Text and element pointing records
____________________
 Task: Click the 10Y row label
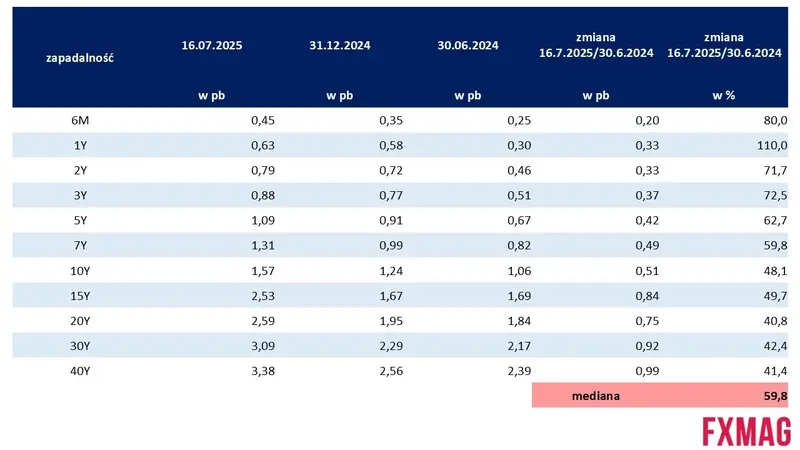coord(80,271)
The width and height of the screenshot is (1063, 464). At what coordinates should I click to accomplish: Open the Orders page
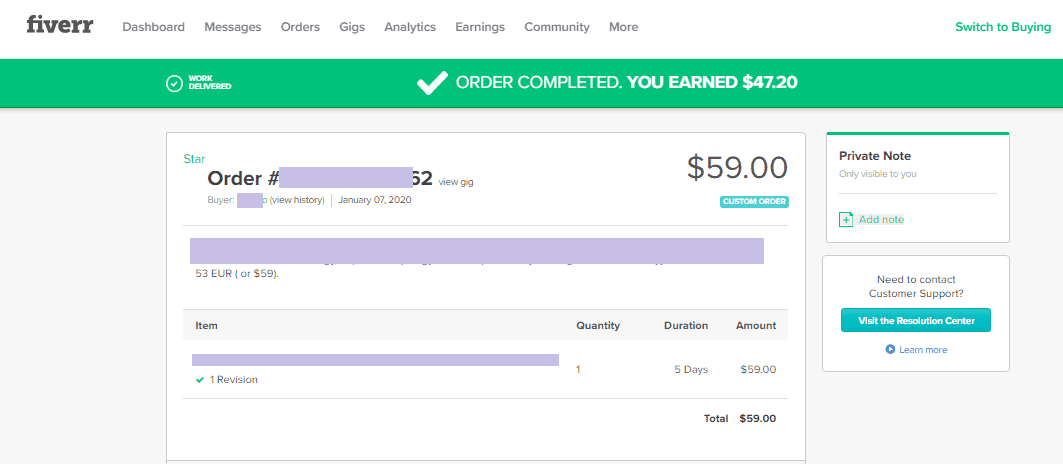[x=300, y=27]
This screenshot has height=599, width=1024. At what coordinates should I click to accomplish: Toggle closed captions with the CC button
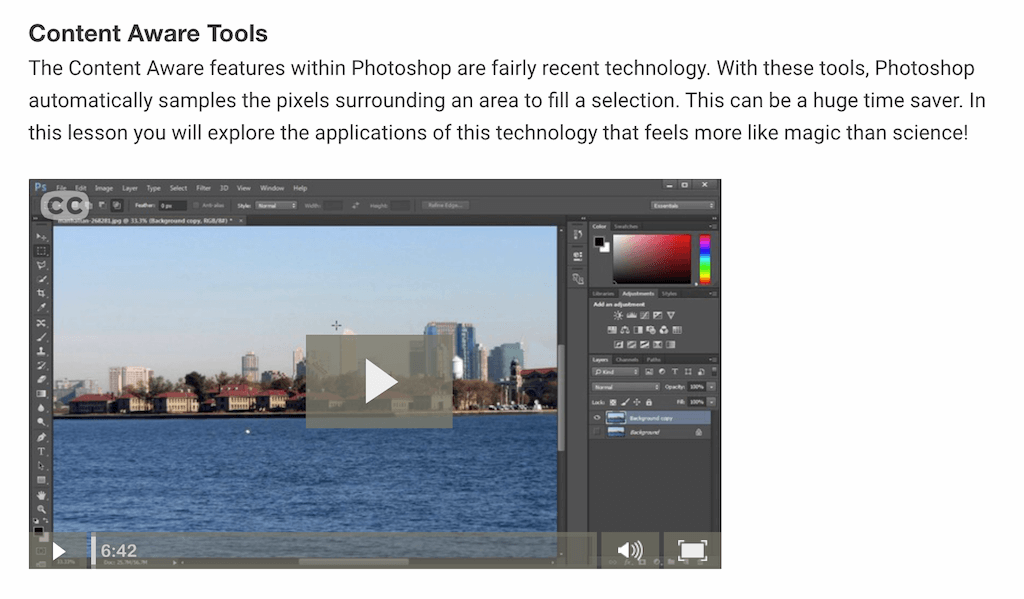click(63, 204)
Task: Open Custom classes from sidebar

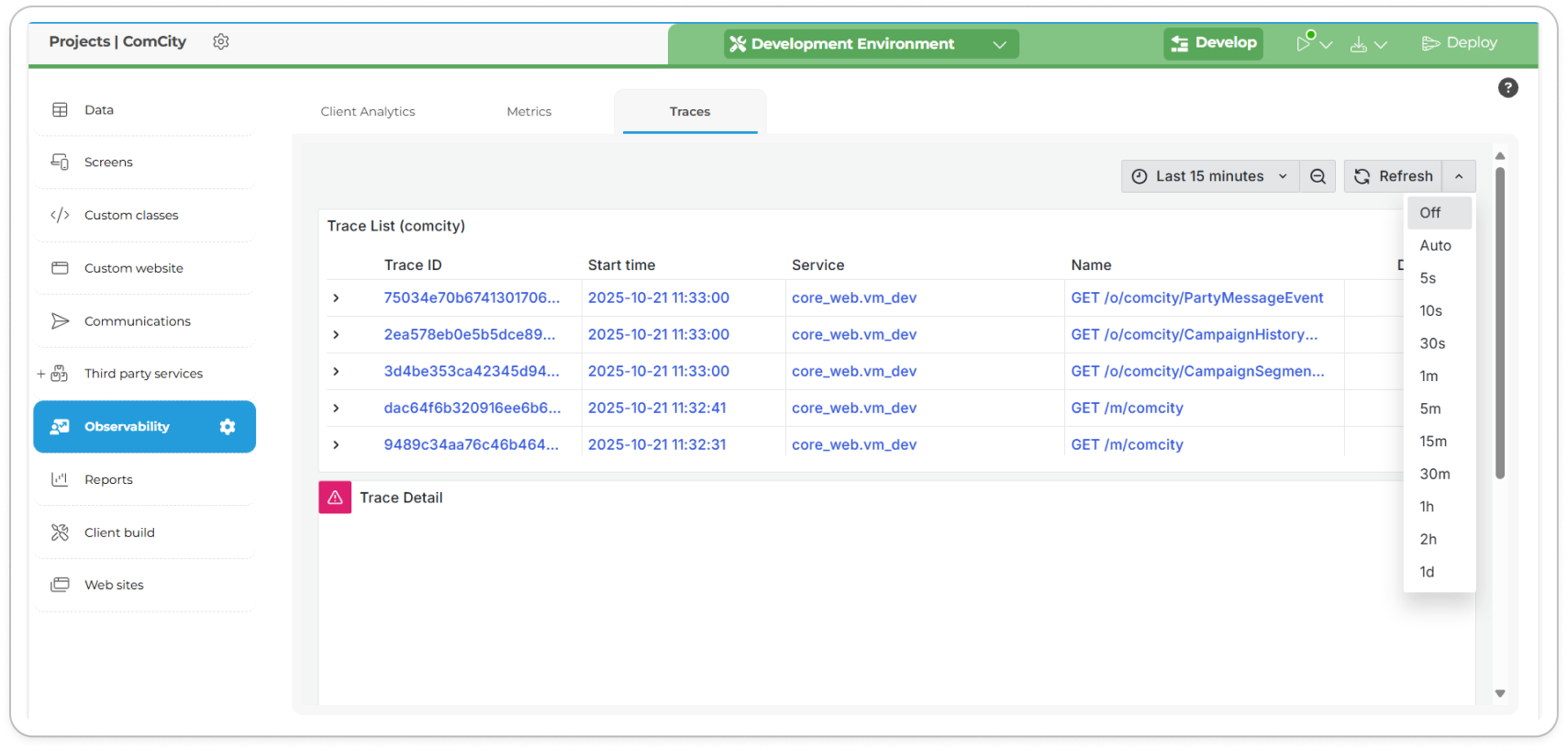Action: [x=131, y=216]
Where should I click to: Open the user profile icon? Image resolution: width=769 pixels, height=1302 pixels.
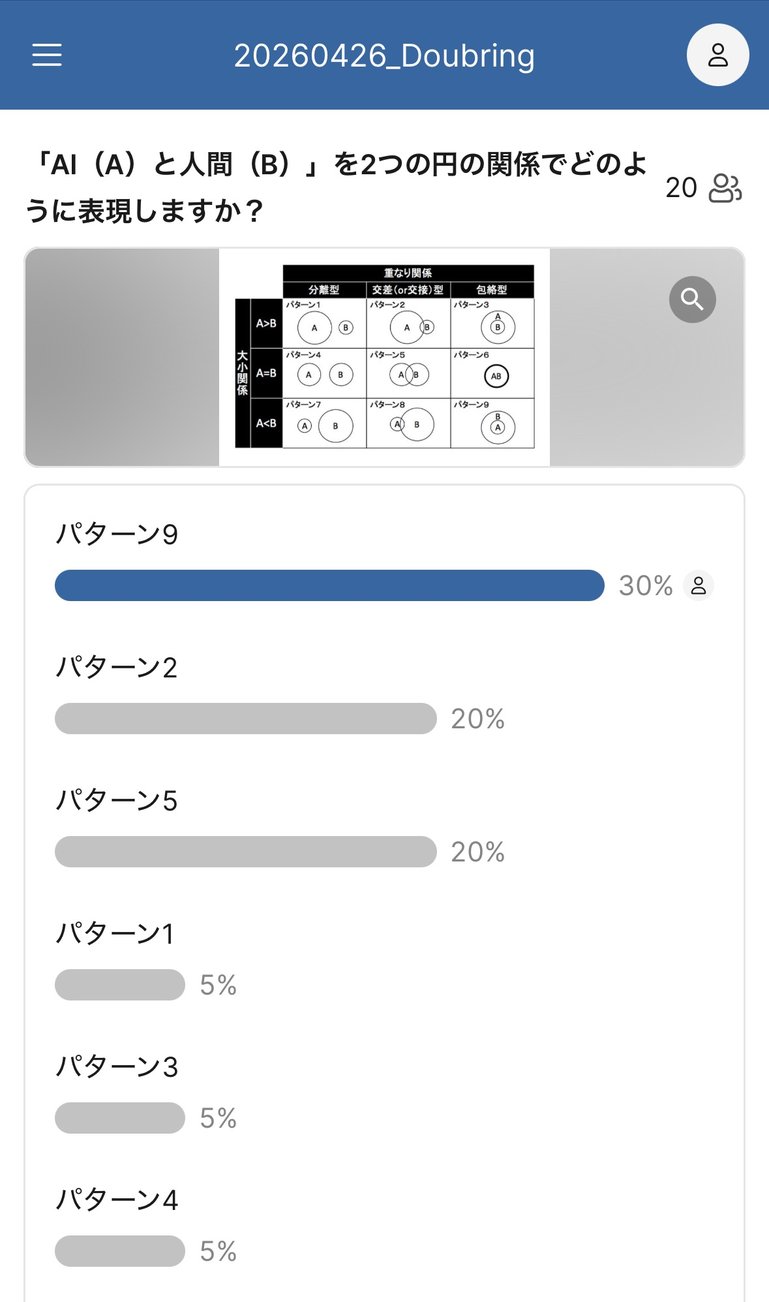coord(717,55)
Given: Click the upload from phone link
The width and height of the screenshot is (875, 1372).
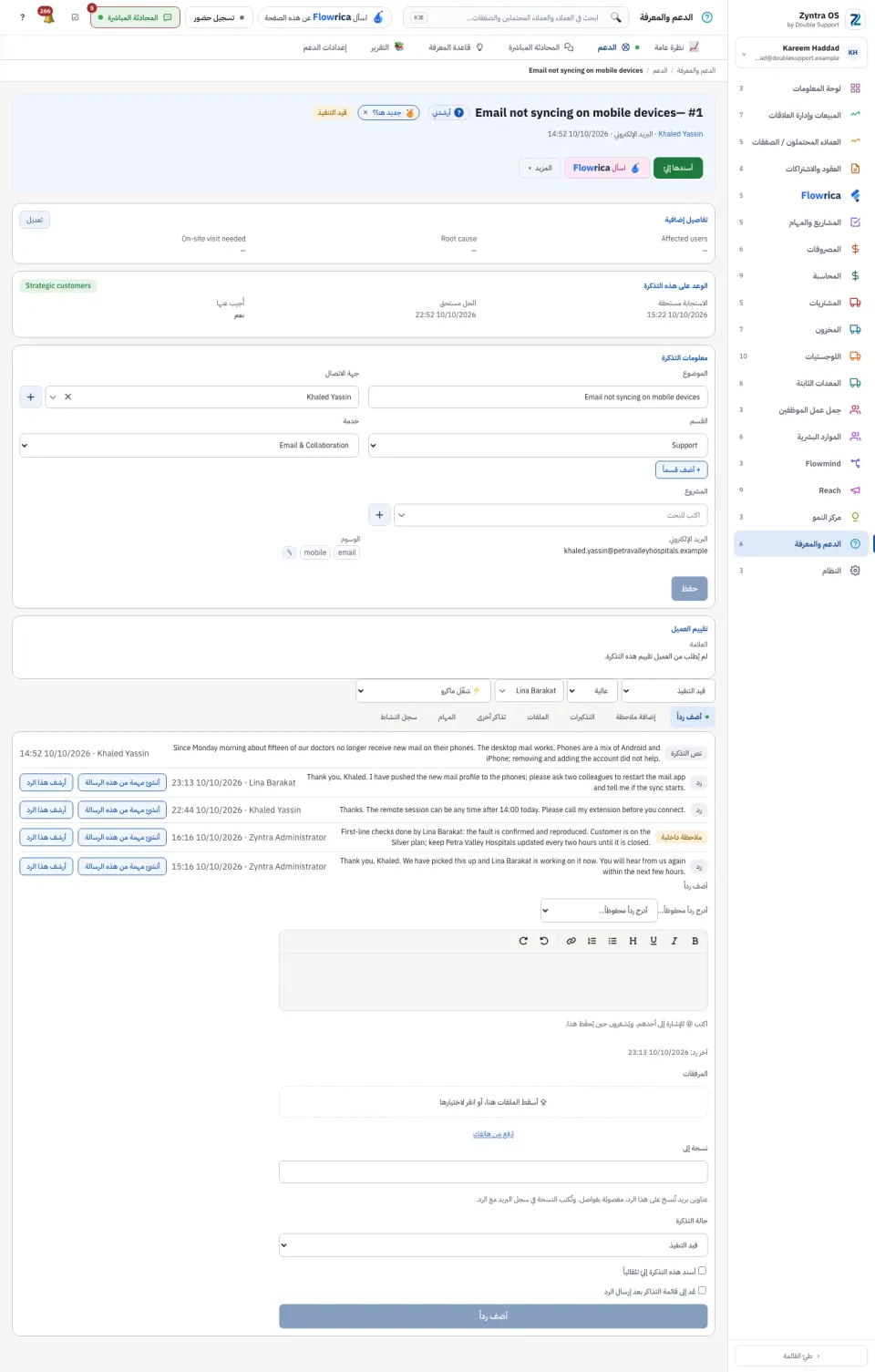Looking at the screenshot, I should 493,1134.
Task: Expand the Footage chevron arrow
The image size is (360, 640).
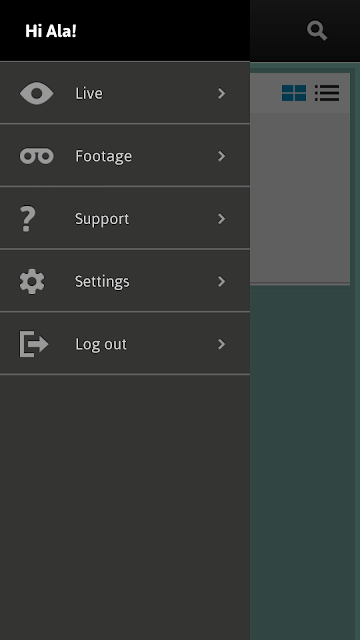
____________________
Output the listing lines exactly as they stand, everything from the line containing "Task: Expand the Footage chevron arrow" down through the end of the listing, both included, and leave the pictures out.

WRITTEN SOLUTION
Task: Expand the Footage chevron arrow
The image size is (360, 640).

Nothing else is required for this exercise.